Remember when Emeril Lagasse had to cautiously defend BP, the company that single-handedly polluted the Gulf of Mexico in 2010, thanks to the revelation that Top Chef had accepted money from a BP-backed recovery fund? He was pretty civil about it, too! And this is how BP has repaid him: by claiming, in a full-page ad printed in Thursday’s New York Times, that Lagasse’s restaurants were abusing the oil spill settlement program.

The Times-Picayune identifies the unnamed “celebrity chef” in the ad as Lagasse, and it’s not that hard to tell just by reading it — especially the part where Lagasse’s restaurant group publicly outed themselves:

In the ad — the latest in a series from BP — the company asks “would you pay this claim?” and outlines the story of an unnamed “celebrity chef” whose restaurant management company “was awarded more than $8 million” based on a “fictional loss” in its finances that year. It holds up the claim as an abuse of the settlement program.

But on Friday, Emeril’s Homebase management firm and the Deepwater Horizon claims administrator both insisted the claim was legitimate under the terms of the BP-approved settlement agreement.

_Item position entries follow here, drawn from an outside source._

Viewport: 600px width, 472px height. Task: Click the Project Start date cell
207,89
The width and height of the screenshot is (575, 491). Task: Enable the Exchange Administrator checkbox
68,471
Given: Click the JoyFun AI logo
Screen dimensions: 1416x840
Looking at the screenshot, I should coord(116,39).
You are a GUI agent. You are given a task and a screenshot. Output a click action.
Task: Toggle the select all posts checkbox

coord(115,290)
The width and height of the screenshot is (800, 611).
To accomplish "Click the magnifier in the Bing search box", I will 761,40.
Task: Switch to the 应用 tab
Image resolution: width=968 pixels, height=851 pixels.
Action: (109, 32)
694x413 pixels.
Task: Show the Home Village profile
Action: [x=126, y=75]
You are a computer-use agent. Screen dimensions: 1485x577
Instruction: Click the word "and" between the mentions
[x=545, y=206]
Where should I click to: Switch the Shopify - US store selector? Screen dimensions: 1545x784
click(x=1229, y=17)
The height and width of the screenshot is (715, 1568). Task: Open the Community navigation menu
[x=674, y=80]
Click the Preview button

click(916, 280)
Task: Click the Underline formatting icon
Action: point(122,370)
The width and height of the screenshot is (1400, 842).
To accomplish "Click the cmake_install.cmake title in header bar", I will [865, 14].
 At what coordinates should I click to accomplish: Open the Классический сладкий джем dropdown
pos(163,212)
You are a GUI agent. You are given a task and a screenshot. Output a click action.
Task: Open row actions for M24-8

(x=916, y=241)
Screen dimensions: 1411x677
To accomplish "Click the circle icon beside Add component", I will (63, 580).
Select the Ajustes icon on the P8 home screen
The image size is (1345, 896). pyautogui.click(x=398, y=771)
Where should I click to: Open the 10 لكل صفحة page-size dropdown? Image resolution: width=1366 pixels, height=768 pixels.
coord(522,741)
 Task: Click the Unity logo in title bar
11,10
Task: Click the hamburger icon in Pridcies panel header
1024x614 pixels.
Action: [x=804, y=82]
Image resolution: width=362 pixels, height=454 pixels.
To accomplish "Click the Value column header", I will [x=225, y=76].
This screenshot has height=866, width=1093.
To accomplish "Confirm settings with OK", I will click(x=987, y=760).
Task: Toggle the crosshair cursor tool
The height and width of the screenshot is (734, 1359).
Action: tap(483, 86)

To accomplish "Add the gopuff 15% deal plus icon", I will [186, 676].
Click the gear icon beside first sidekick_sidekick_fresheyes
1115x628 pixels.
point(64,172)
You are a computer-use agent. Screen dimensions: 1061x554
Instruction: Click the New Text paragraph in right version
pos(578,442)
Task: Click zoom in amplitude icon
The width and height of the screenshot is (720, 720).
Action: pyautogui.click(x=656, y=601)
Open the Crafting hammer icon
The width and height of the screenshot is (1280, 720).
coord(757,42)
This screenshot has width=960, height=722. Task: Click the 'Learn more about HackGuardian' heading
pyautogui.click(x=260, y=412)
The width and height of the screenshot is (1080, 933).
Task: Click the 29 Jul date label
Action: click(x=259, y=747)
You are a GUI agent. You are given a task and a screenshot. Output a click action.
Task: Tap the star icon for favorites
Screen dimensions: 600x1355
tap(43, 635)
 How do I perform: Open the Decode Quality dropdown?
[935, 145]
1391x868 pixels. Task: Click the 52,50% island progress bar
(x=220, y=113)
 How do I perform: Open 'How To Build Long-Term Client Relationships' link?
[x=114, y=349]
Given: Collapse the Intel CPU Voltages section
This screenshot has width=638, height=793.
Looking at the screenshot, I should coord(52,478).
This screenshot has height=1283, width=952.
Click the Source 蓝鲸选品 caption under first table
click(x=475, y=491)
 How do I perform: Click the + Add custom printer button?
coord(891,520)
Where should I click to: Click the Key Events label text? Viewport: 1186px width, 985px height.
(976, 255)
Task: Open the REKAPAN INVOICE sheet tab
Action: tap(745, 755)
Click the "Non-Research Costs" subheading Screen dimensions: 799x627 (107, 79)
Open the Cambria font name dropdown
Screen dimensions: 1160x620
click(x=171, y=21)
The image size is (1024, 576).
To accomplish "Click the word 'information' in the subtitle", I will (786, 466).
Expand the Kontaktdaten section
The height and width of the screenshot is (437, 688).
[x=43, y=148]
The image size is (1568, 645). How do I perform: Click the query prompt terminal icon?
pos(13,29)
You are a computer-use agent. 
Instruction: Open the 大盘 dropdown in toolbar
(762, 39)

“Emeril’s Homebase filed a claim in accordance with the settlement agreement that was set forth by BP and administered by the federal court in New Orleans,” a company spokeswoman said. “We have not received any payment on the claim.”

The tricky part comes in the (technically correct) claim that Lagasse had licensed his brand name to Martha Stewart Living Omnimedia the year of the oil spill, exchanging the rights to his cookware, television shows, and books (though not his restaurants) for many millions of dollars. But technically (yes, we know), Lagasse’s claim meets all of the criteria that BP themselves agreed upon when they drafted the settlement deal:

Blaine LeCesne, a Loyola University tort law professor, said it is “highly misleading and unfairly disparaging” for BP to point the finger at a claim found legitimate under the settlement terms, whether or not the damages can be proven to be directly oil spill-related.

“There’s no such thing as a fictional loss if the loss is shown under the eligibility formula that they consented to,” LeCesne said.

An international oil conglomerate vs. Emeril Lagasse. Whoda thunk.